Höhere Preise für Inlandprodukte … Für den vom Bundesamt für Statistik berechneten Produzentenpreisindex stellte man im Juni 2008 einen Anstieg um 0,5 Prozent gegenüber dem Vormonat fest. Sein Stand beträgt 111,7 Punkte (Basis Mai 2003 = 100). Gegenüber dem Vorjahr lag das Preisniveau um 4,4 Prozent höher. Der Index zeigt die Entwicklung der Ab-Werk-Preise für die im Inland hergestellten Produkte. Dienstleistungen sind darin nicht berücksichtigt.

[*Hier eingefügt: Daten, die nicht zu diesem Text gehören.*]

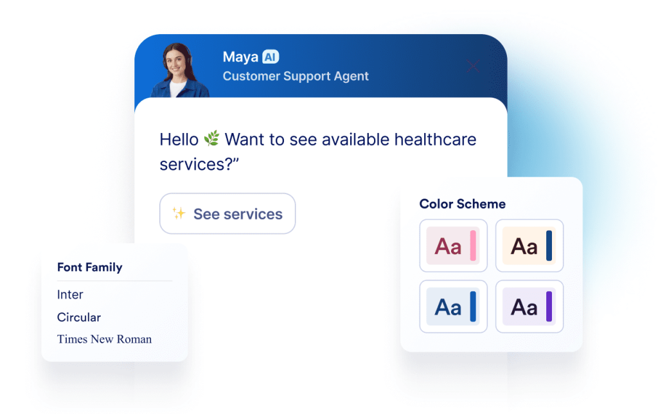Screen dimensions: 658x414
Task: Select the light blue color swatch
Action: pos(454,307)
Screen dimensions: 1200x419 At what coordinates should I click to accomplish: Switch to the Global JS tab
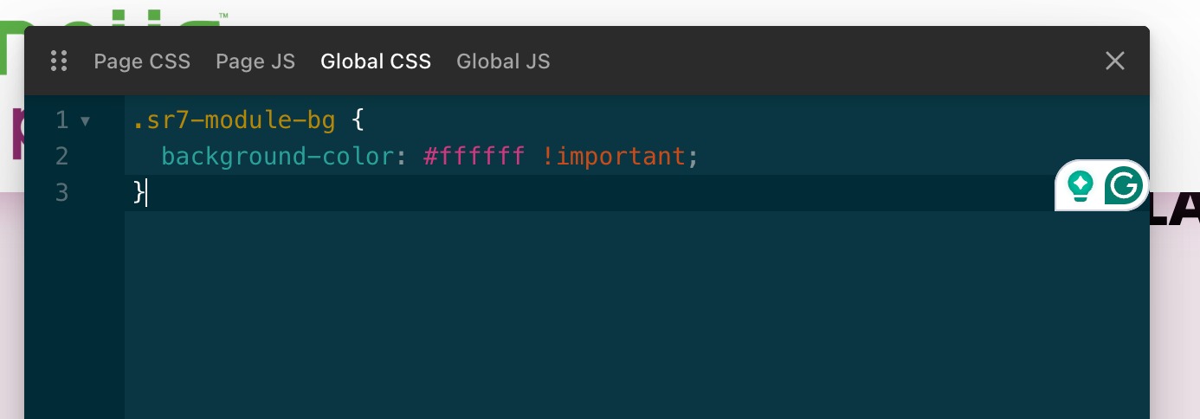point(503,61)
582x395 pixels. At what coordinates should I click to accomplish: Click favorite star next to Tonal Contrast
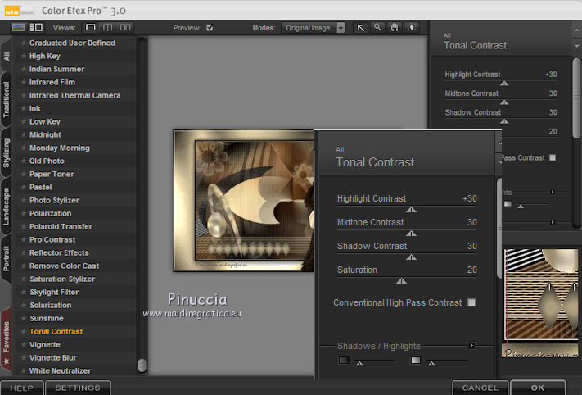[24, 332]
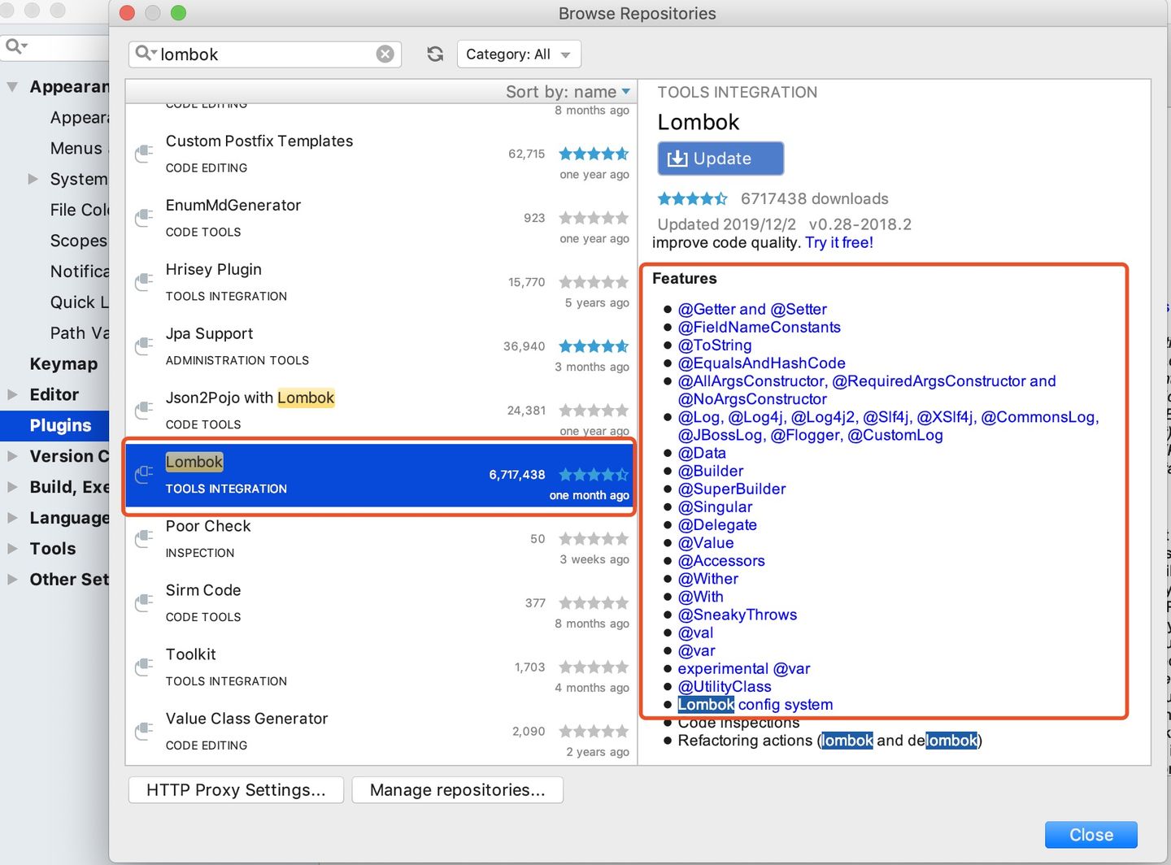
Task: Click the refresh repositories icon
Action: coord(435,54)
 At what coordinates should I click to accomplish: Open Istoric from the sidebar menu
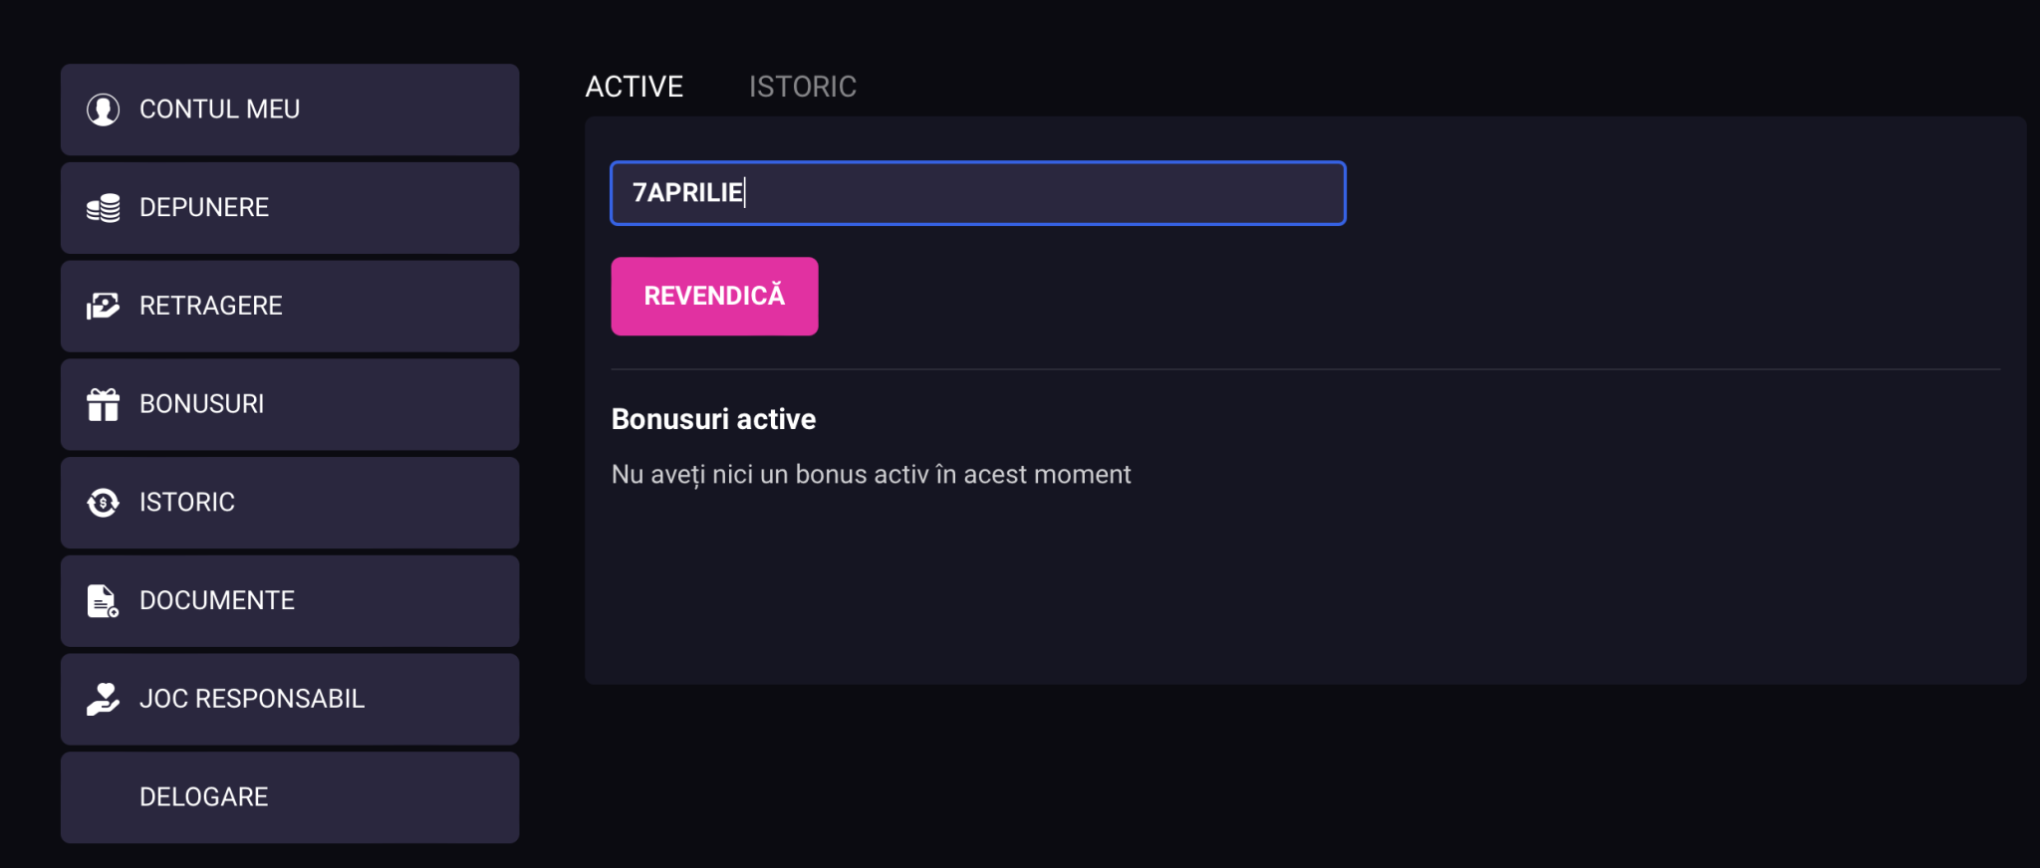coord(290,503)
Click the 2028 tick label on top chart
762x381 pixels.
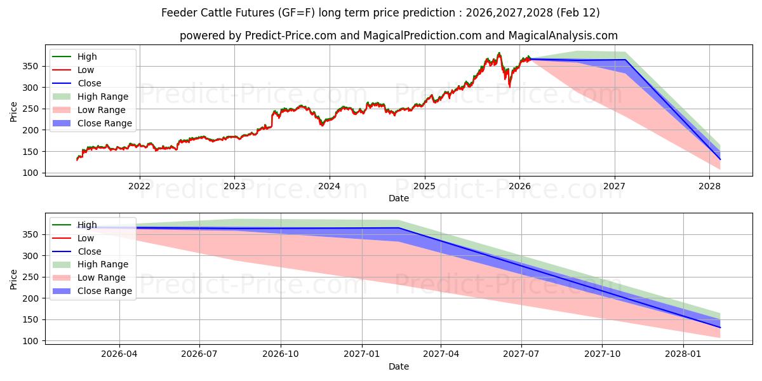pyautogui.click(x=709, y=186)
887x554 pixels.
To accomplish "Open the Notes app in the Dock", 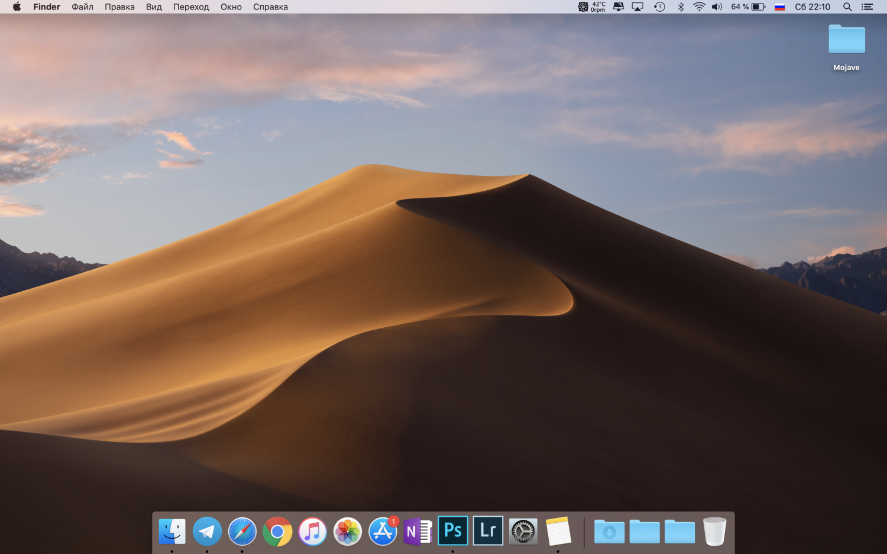I will pyautogui.click(x=558, y=531).
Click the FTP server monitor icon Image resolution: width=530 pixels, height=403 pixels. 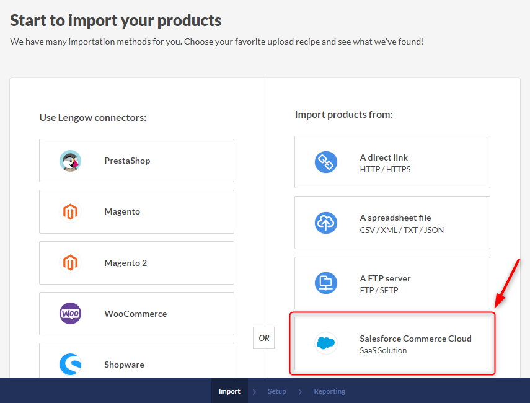pyautogui.click(x=325, y=283)
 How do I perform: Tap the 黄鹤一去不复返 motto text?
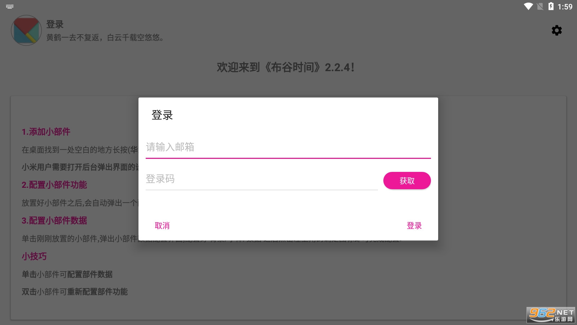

Preiserhöhungen registrierte man insbesondere für Mineralölprodukte (+7,6% gegenüber dem Vormonat, +34,1% gegenüber Juni 2007). Steigende Preise gegenüber dem Vormonat verzeichneten auch Stahl, Stahlrohre, Drahtwaren und Schrott. Teurer wurden ebenfalls pflanzliche Fette und Öle, Produkte der Bauschreinerei und des Innenausbaus sowie Möbel. Tiefere Preise wurden dagegen vor allem für Rohmilch, Gemüse und Produkte aus Nicht- Eisenmetallen beobachtet.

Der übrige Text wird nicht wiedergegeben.